What does this article cover?

How to layer AI controls across preprocessing, in-model policies, postprocessing checks, and tool authorisation to reduce risk.

Platform and risk teams designing defence-in-depth controls for AI systems that cannot rely on prompts alone.

Policy Layering for AI Systems: Pre, In, and Post Controls

Many organisations try to solve AI risk with a single layer: a system prompt, a moderation API, or a policy document. In practice, reliable control comes from layering—multiple mechanisms that reduce risk even when one layer fails.

Policy layering is defence-in-depth for AI: controls before the model, controls within the model interaction, and controls after the model—especially around tool use.

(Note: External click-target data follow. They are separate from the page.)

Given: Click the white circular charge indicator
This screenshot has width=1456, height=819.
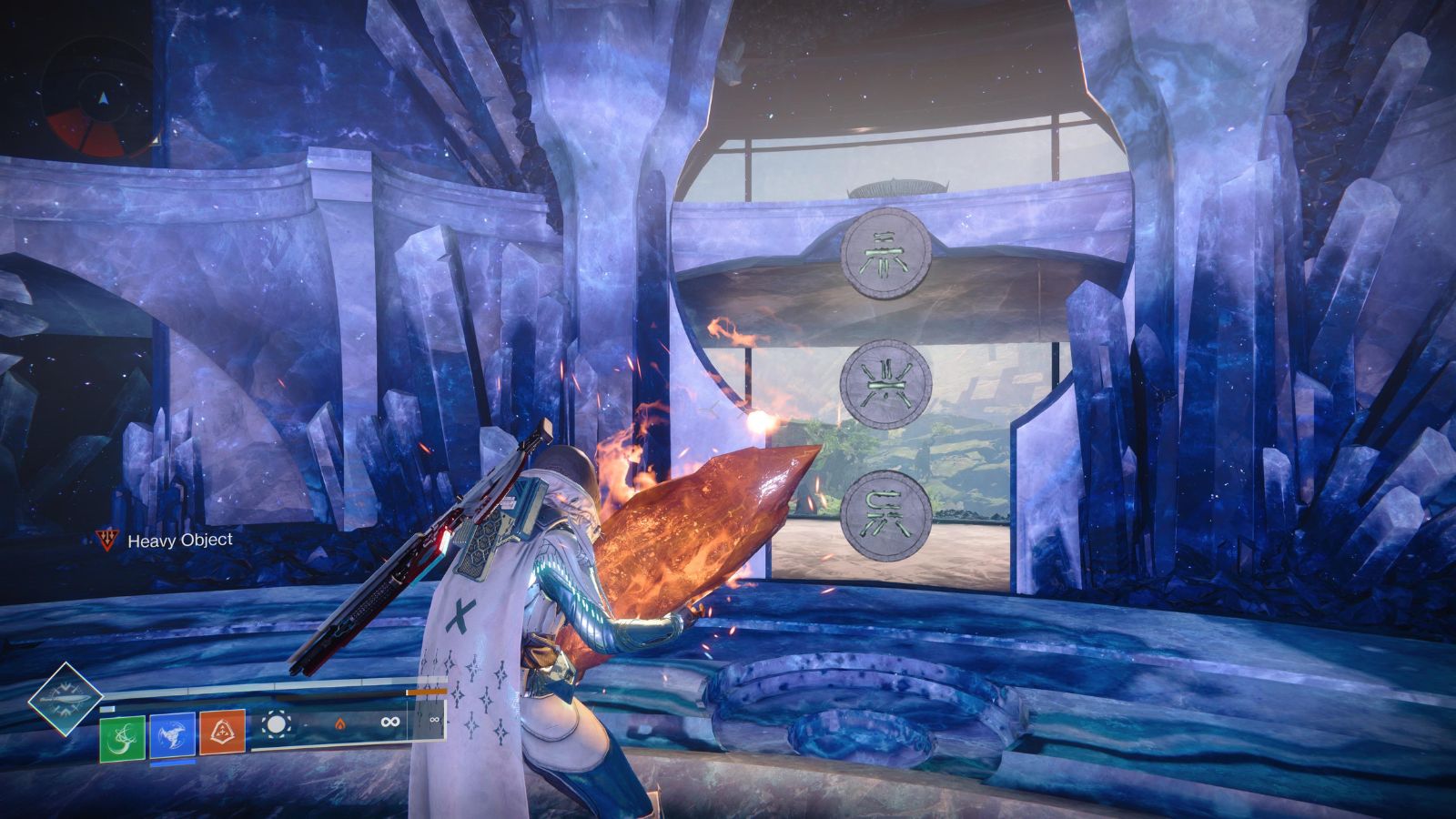Looking at the screenshot, I should (x=276, y=723).
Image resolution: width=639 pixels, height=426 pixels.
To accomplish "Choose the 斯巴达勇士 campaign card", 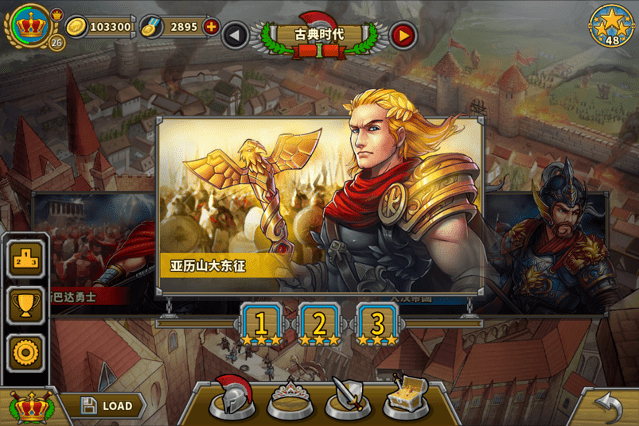I will click(x=90, y=250).
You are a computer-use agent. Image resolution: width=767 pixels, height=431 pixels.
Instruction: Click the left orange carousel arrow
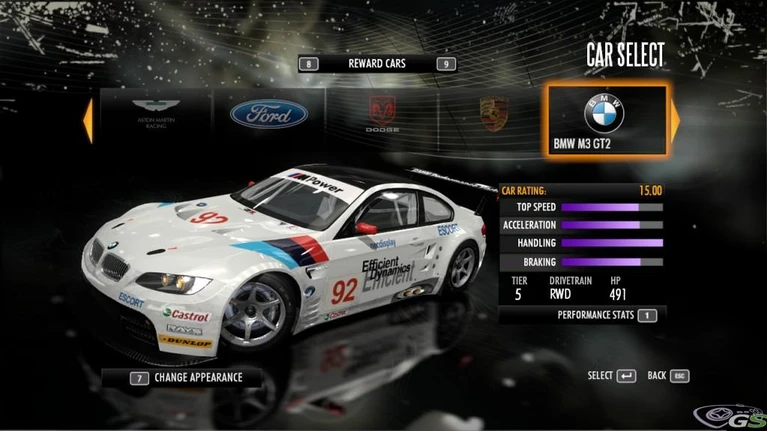pyautogui.click(x=87, y=120)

Preprocessing controls: reduce what enters the model

Data minimisation. Redact and tokenise sensitive fields (see data minimisation).
Prompt injection detection. Detect obvious injection attempts and route to safer flows (see prompt injection defence).
Intent classification. Identify high-risk intents early and apply step-up controls.

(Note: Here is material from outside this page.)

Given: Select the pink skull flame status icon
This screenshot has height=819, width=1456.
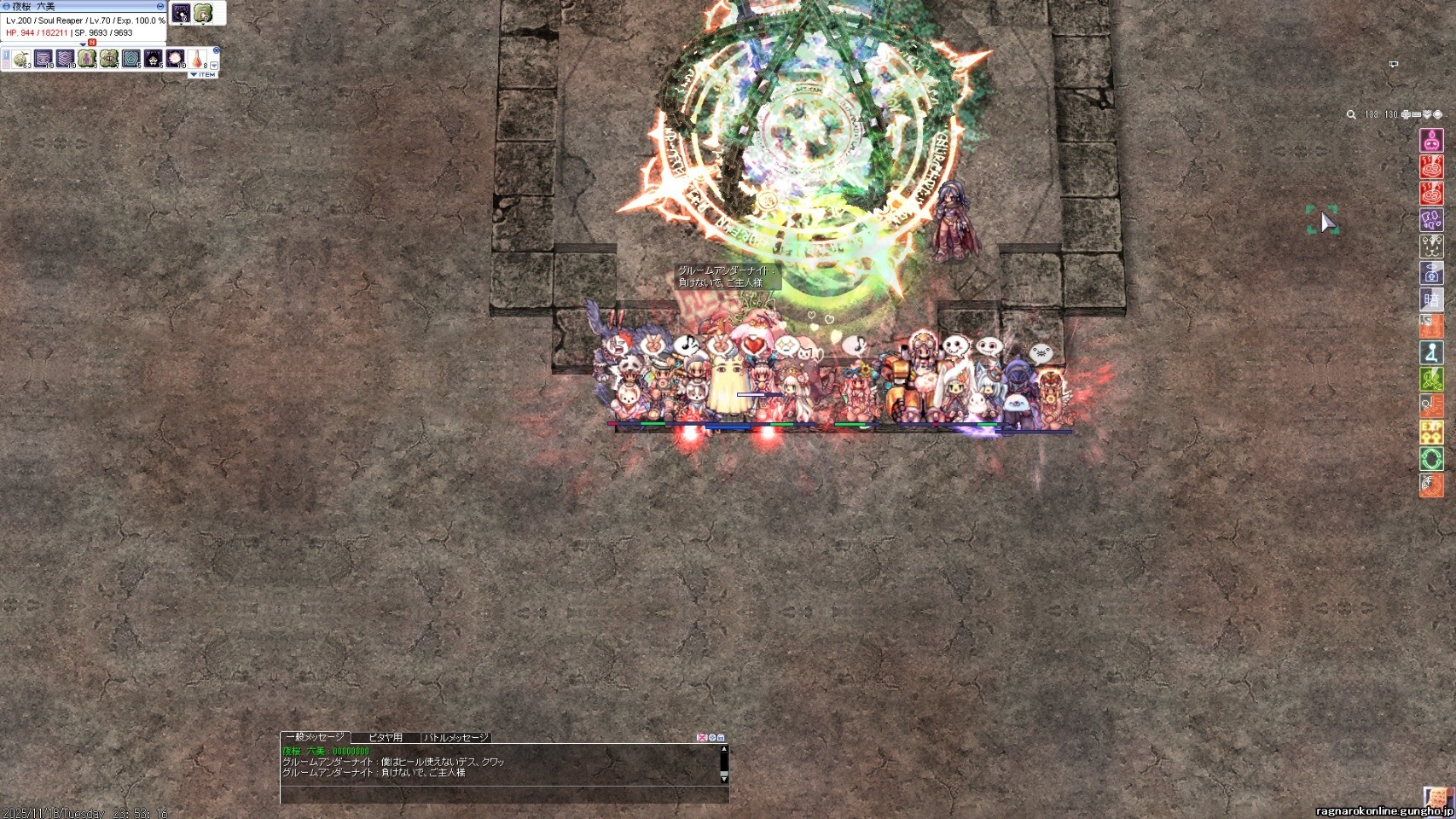Looking at the screenshot, I should coord(1431,140).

In-interaction controls: constrain behaviour

System policies. Clear boundaries and refusal rules (versioned with change control).
Structured outputs. Force machine-parseable responses for operational flows (see structured outputs).
Context discipline. Include only relevant evidence and keep token budgets bounded (see context engineering).

Postprocessing controls: verify and filter

Validation. Validate output schemas and tool arguments.
Output scanning. Detect sensitive disclosures or unsafe content.
Grounding checks. Confirm citation coverage and relevance (see citations).

Tool authorisation: the final control point

For agentic systems, the most important layer is tool authorisation. Tools must be executed only after deterministic policy checks (see tool authorisation). Prompts cannot enforce permissions.

Layered controls are how organisations move fast with AI while keeping risk bounded and explainable.